380 lines (269 loc) · 17.8 KB

Overview

In this section we will write the Python tasks using the Luigi framework to manage our job workflow.

We'll start with the Download task for spins, then the Download task for listeners, followed by the the Spark dataset generation and analysis job.

Note that we will check our progress multiple times along each step to make sure we're on track for success. When you see CHECKPOINT there will be one or more commands you can run to check your progress. If you have the expected output you can continue to the next section. If not you might have made a mistake writing the code or setting up an environment variable.

What is Luigi?

https://github.com/spotify/luigi

Luigi is a very lightweight dependency management framework for batch workflows. In our case we can use it to make sure the dataset generation and analysis job doesn't run until the download jobs have both succeeded. It will also be useful for launching the Spark command with different parameterized inputs, and also verifying that the job produces some output for a given day.

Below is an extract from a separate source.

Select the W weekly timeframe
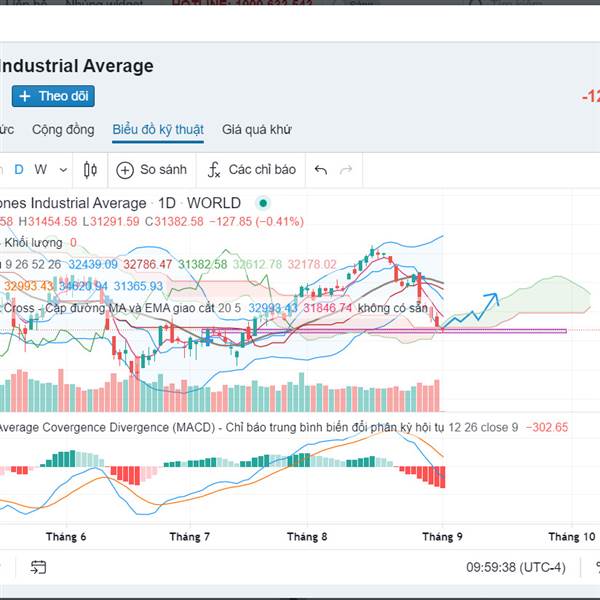tap(41, 169)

In terms of what you'll see used in this workshop from Luigi:

  1. Target = An abstraction around some external artifact. (I.E a file on disk, an S3 object, a FTP directory).
    • Targets define exists(), which returns True/False. (I.E. A file on disk would return True if the path specified exists on the local file system. Otherwise False.)
  2. Task = Defines a unit of work to be executed with the run() method.
    • Tasks are considered complete if every target returned by output() exists.
    • Tasks are ready to run if every task in their requires() is complete.
  3. Parameters = Let us customize an instance of a task. The canonical example of this being for different dates.

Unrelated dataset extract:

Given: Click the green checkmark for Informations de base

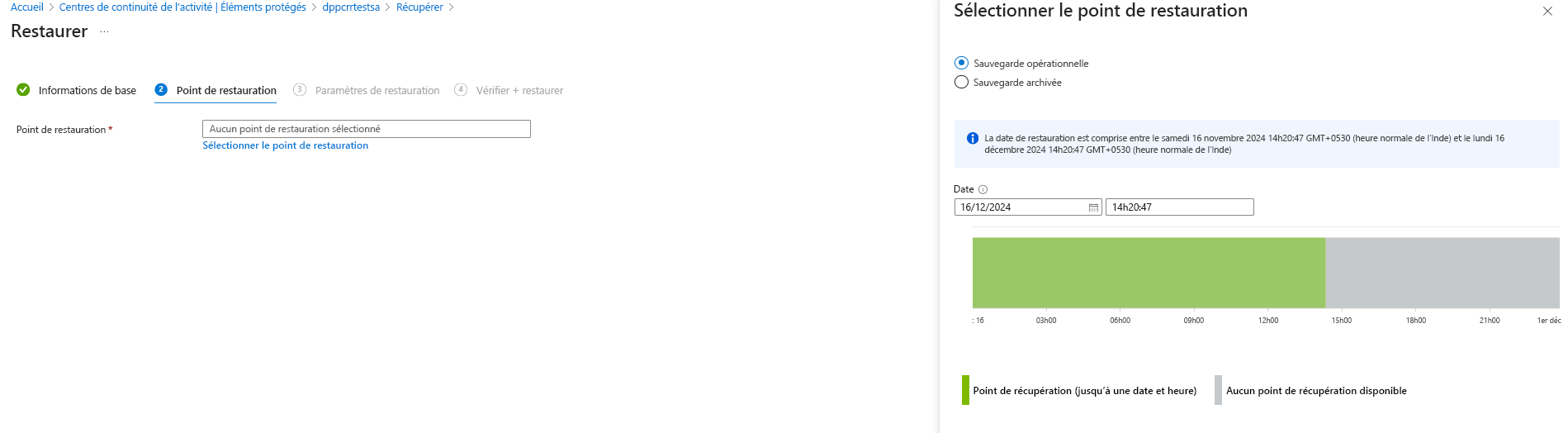Looking at the screenshot, I should (x=23, y=90).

For our pipeline, we we will construct a simple DAG (directed acyclic graph) of tasks. We will have our analysis/dataset generation task require two data download tasks.

Let's start!

Step 1. Python module to hold luigi tasks.

On your local machine in the same directory as your Vagrantfile, create a subdirectory for luigi_tasks. Inside this subdirectory let's create song_plays_tasks.py

CHECKPOINT: If you're logged into the VM, run: ls /vagrant/luigi_tasks/ should show a single song_plays_tasks.py file.

Step 2. Create DownloadSpins task

First we need a task to download the daily file containing events for every single instance a song played on Pandora.

On your local machine (since it'll be easier for development most likely), open the file you just created song_plays_tasks.py in your preferred Python editor.

First let's start the code to download the spins parquet data file on S3.

Let's take advantage of Luigi parameters and give this class a Date parameter. This will let us create instances with different dates.

import luigi
import os
from urllib2 import urlopen, HTTPError

class DownloadSpins(luigi.Task):

    date = luigi.DateParameter()
    url = "https://www.dropbox.com/s/92b6hqk2npyle6f/"
    file_name = "spins-{date:%Y-%m-%d}.snappy.parquet?dl=1"

The url is a constant fixed to the static location on dropbox where these files reside. The file_name value you'll notice has a formatted date area. This will be used later.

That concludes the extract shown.